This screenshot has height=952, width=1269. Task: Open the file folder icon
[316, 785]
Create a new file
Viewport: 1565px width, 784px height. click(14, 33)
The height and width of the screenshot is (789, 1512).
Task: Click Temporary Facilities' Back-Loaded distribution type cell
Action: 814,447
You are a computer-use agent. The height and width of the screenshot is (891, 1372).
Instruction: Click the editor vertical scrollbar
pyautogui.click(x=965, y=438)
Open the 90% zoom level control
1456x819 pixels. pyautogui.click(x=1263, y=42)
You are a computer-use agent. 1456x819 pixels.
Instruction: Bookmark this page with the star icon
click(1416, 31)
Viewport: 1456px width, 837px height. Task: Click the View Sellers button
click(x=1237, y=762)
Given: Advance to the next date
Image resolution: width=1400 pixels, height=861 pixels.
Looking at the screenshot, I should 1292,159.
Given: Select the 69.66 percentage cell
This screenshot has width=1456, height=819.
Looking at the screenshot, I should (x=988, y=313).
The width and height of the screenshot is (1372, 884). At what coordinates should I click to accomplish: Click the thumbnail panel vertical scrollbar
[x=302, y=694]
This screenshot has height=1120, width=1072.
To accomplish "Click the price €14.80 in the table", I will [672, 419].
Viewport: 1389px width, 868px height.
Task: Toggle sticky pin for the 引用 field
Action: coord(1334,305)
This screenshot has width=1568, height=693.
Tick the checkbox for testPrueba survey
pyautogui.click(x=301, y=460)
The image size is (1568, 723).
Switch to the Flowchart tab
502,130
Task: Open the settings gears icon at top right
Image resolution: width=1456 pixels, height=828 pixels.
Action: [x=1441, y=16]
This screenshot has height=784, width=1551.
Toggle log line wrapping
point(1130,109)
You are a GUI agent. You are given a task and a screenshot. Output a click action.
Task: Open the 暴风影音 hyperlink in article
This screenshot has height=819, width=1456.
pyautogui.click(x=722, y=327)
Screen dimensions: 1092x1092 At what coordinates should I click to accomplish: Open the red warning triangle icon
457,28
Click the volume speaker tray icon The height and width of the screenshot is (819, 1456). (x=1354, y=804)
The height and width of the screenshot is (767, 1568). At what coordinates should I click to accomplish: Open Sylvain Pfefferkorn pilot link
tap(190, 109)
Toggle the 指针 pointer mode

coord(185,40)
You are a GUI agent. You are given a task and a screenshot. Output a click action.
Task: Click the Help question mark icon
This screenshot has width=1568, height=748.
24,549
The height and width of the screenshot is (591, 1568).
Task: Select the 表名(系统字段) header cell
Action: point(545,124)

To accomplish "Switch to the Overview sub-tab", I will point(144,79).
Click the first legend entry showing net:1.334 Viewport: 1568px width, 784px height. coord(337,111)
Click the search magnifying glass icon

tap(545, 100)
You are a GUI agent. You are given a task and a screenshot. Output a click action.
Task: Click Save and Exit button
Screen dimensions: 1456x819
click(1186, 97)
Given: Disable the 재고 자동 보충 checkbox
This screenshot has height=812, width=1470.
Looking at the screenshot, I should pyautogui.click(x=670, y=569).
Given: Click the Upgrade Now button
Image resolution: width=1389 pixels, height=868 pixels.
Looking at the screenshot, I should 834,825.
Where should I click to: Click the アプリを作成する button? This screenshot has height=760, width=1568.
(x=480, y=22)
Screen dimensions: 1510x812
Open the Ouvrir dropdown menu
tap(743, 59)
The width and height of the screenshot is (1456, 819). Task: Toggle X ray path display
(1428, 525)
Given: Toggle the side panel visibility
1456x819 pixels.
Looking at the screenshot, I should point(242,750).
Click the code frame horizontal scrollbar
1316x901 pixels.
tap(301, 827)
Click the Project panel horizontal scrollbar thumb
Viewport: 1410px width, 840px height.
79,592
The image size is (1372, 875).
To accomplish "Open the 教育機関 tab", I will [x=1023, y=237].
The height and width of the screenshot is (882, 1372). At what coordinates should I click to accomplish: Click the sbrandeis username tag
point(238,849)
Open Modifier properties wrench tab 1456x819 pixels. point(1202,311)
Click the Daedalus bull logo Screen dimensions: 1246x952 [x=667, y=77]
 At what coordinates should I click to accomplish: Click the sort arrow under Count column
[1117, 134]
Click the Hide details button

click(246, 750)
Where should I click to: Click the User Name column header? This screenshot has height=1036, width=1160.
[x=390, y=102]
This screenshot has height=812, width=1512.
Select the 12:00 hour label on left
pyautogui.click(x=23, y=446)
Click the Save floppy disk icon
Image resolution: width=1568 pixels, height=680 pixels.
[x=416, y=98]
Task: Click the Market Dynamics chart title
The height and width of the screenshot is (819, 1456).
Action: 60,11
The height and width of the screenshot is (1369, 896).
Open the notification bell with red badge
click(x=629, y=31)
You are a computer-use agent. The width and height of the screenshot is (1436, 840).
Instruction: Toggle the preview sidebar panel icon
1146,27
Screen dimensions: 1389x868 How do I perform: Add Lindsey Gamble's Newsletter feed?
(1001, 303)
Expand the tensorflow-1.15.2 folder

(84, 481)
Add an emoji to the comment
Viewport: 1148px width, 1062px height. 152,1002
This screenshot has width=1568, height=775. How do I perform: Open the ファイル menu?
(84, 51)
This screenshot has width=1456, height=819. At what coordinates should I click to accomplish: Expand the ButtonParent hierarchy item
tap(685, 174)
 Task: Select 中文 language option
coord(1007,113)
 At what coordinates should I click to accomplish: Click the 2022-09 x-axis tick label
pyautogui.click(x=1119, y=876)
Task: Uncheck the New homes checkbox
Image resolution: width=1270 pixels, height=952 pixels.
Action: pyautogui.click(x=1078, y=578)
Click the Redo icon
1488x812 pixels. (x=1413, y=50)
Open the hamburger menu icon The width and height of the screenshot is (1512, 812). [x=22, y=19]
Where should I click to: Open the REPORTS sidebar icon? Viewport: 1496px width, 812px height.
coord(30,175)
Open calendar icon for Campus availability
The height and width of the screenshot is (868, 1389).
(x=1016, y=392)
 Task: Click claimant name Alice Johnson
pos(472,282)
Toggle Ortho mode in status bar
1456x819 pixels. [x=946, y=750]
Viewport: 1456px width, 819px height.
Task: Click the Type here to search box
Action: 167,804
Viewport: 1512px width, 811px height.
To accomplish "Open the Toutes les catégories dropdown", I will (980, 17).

☆ ☆ ☆ ☆ ☆ ☆ ☆

= Directions =
Exactly as they stand, set down the lines from the top of the data through the line with "Given: Select the 69.66 percentage cell".

= Problem solution =
This screenshot has height=952, width=1269. Task: Open the file folder icon
[316, 785]
Create a new file
Viewport: 1565px width, 784px height. click(14, 33)
The height and width of the screenshot is (789, 1512).
Task: Click Temporary Facilities' Back-Loaded distribution type cell
Action: 814,447
You are a computer-use agent. The height and width of the screenshot is (891, 1372).
Instruction: Click the editor vertical scrollbar
pyautogui.click(x=965, y=438)
Open the 90% zoom level control
1456x819 pixels. pyautogui.click(x=1263, y=42)
You are a computer-use agent. 1456x819 pixels.
Instruction: Bookmark this page with the star icon
click(1416, 31)
Viewport: 1456px width, 837px height. Task: Click the View Sellers button
click(x=1237, y=762)
Given: Advance to the next date
Image resolution: width=1400 pixels, height=861 pixels.
Looking at the screenshot, I should 1292,159.
Given: Select the 69.66 percentage cell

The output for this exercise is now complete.